Given instruction:
Report how many lines in the items below contain the word "perform". Give only the number.

Task material:
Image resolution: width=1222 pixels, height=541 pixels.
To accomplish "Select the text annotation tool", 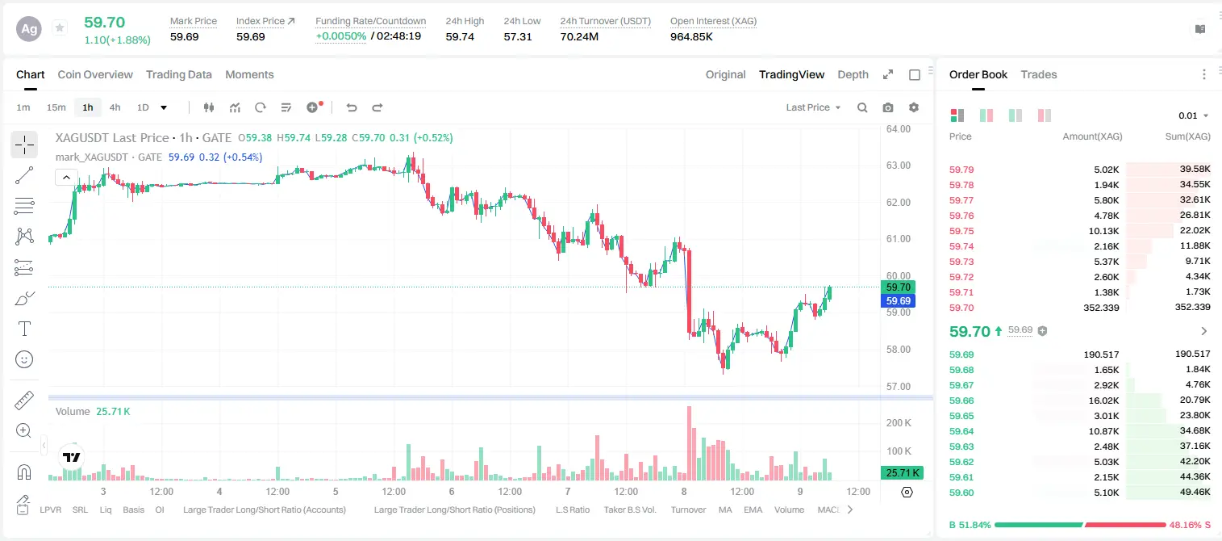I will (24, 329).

---

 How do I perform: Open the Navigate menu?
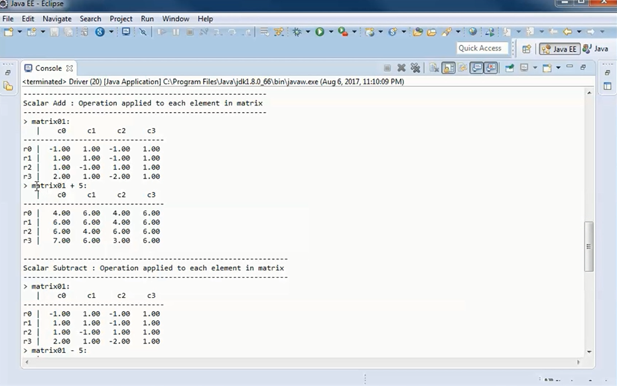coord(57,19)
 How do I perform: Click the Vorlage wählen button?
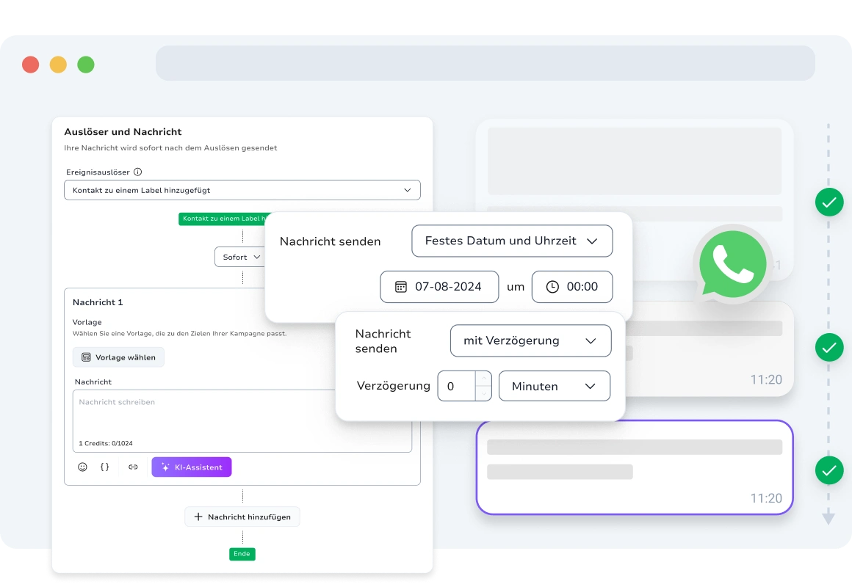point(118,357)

Reply to the task:
2